FAQ: Frequently Asked Questions About Adobe Launch
Is Adobe Launch free?
Adobe Launch (AEP Tags) is included at no additional cost with any Adobe Experience Cloud license. However, you need an active Experience Cloud contract to access it. If you don't use any Adobe products, you can't use Launch as a standalone free tool — which is different from GTM, which is free for anyone.
Can I use Adobe Launch with Google Analytics?
Yes. There's a Google Analytics 4 extension available in the Launch extension catalog. You can deploy GA4 tags through Launch just like you would through GTM. Many organizations that use Adobe Analytics as their primary tool also deploy GA4 through Launch for secondary reporting or Google Ads integration.
Is Adobe Launch replacing Dynamic Tag Manager (DTM)?
DTM was officially sunset in 2021. Adobe Launch (now AEP Tags) is its successor. If you're still running DTM, you need to migrate. Adobe provides migration tools and documentation, but the architectures are different enough that it's essentially a rebuild.
How long does it take to learn Adobe Launch?
For someone already proficient in GTM, the core concepts transfer quickly. Expect 2–4 weeks to become comfortable with the Launch interface, extension model, and publishing workflow. The underlying logic of tag management (triggers, variables, tags) is the same across both platforms.
Can I run Adobe Launch and GTM on the same site?
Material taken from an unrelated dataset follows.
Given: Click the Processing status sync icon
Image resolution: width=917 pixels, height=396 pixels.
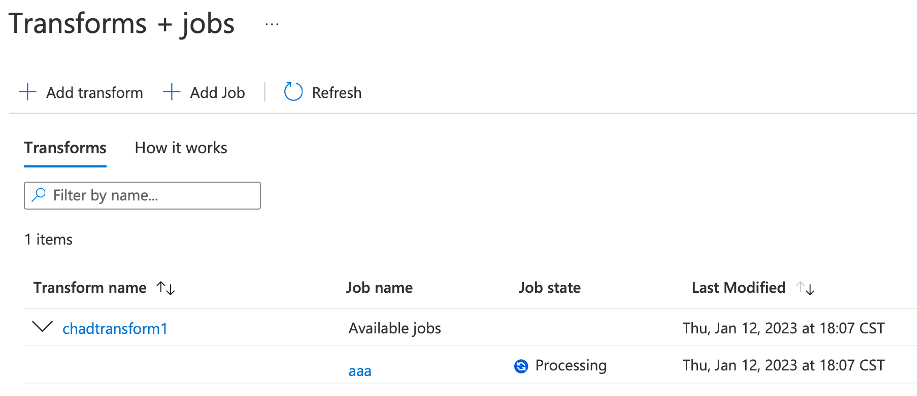Looking at the screenshot, I should [x=520, y=366].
Technically yes, but it's not recommended for production. Running two tag management systems creates performance overhead, potential conflicts, and maintenance complexity. If you're migrating from GTM to Launch, run both temporarily during the transition period, then remove GTM once Launch is handling everything.
What's the difference between Adobe Launch and Adobe Experience Platform Event Forwarding?
Adobe Launch runs client-side (in the browser). Event Forwarding runs server-side (on Adobe's Edge Network). Event Forwarding is Adobe's equivalent of GTM Server-Side. It receives data from the Web SDK and forwards it to third-party endpoints without sending additional client-side requests. This improves page performance and data control. Event Forwarding is a separate product with its own pricing.
Conclusion: Should You Use Adobe Launch?
Adobe Launch is a mature, capable tag management system that excels in Adobe-centric environments. Its extension model, data element persistence, and enterprise publishing workflow make it the right choice for organizations deeply invested in the Adobe ecosystem.
For everyone else, GTM remains the more practical option. It's truly free, has a massive community, and integrates natively with the Google stack that most businesses rely on.
Here's the decision simplified:
- Adobe Analytics + Adobe Target? Use Adobe Launch
- GA4 + Google Ads? Use GTM
- Mixed stack? Use whichever TMS matches your primary analytics platform
- Starting fresh, no preference? Start with GTM (easier to hire for, more community resources)
The tag management system itself is rarely the bottleneck. What matters is having a clean data layer, well-structured rules, and a team that understands what they're tracking and why.